TASK INSTRUCTIONS »
Reproduce the items below with "Instagram" changed to "Facebook" and nothing else altered, and omit the pictures from your version.

DATA »
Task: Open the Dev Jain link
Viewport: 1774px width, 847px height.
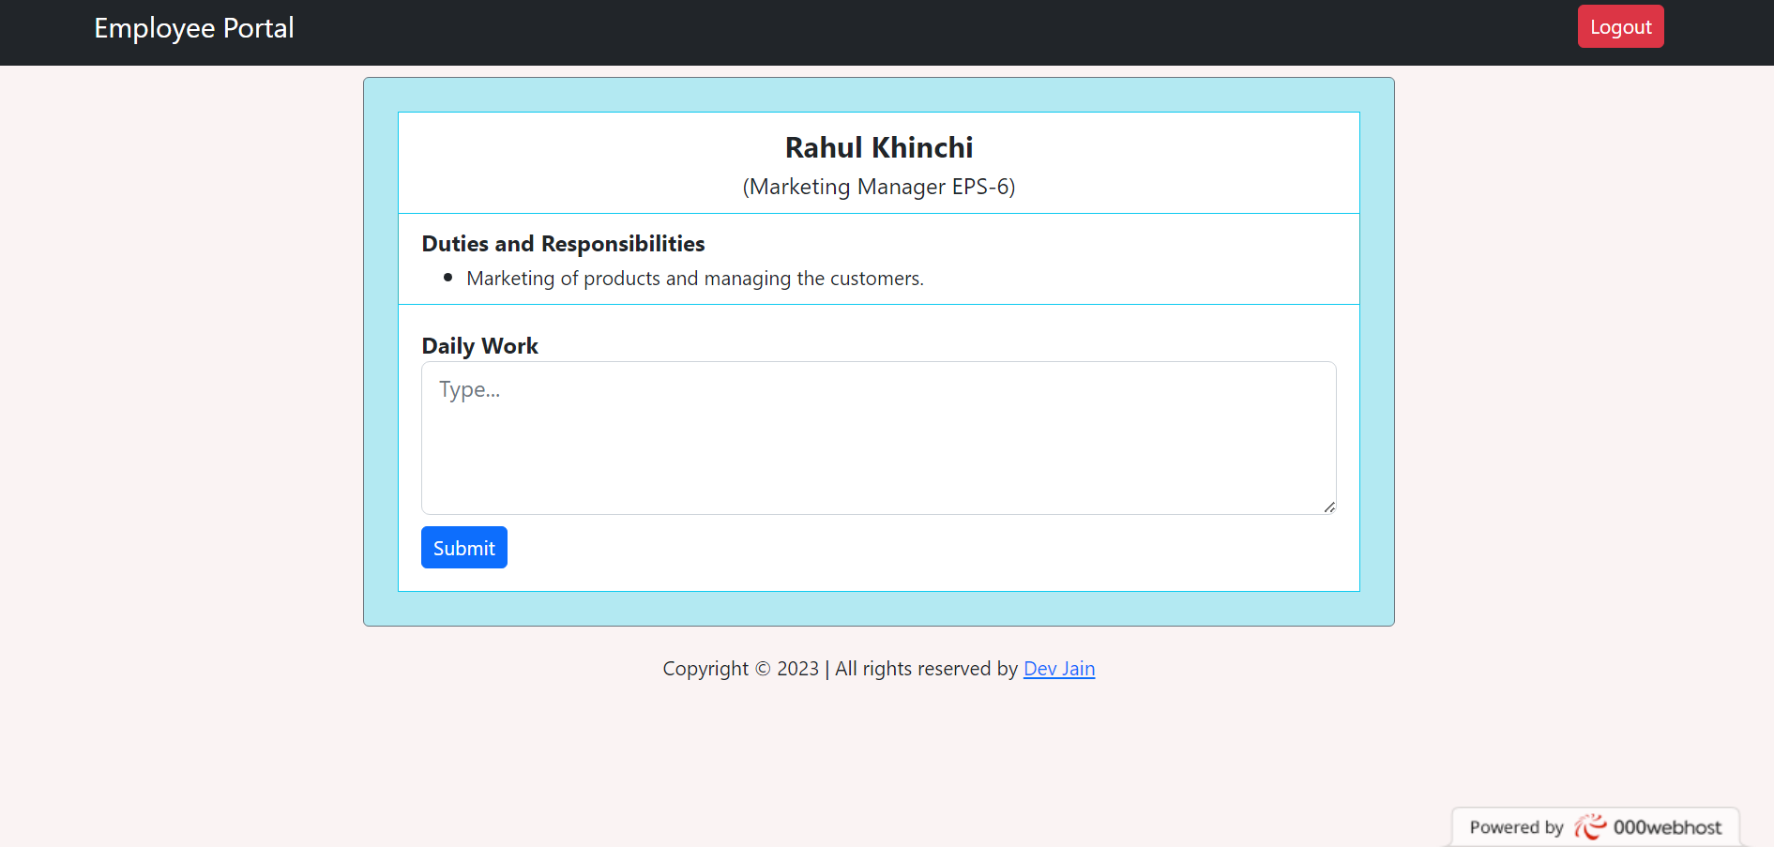Action: point(1059,668)
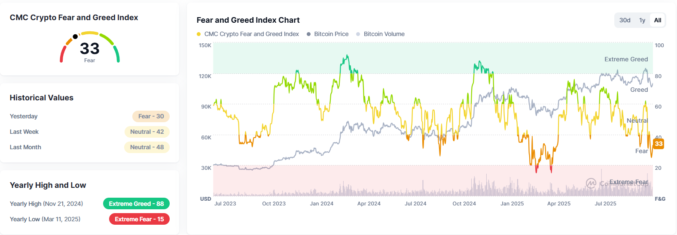
Task: Click the yellow Fear and Greed legend dot
Action: [198, 34]
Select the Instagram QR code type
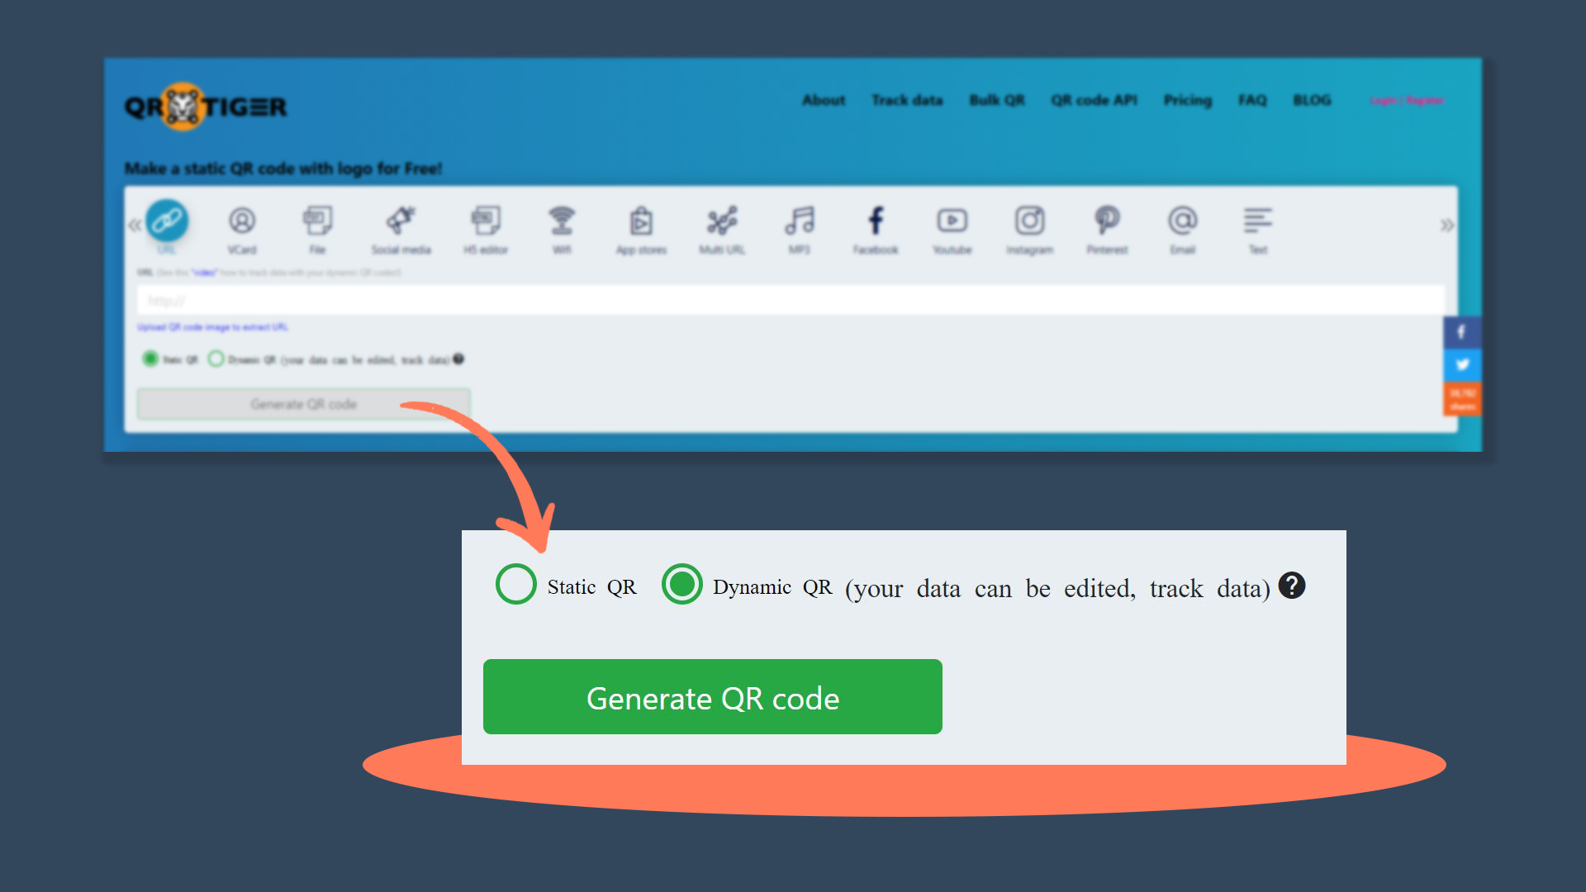The image size is (1586, 892). coord(1029,225)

WORKED ANSWER »
Task: Open the Dev Jain link
Viewport: 1774px width, 847px height.
Action: point(1059,668)
Task: Click the yellow Fear and Greed legend dot
Action: [198, 34]
Select the Facebook QR code type
The image size is (1586, 892). coord(1029,225)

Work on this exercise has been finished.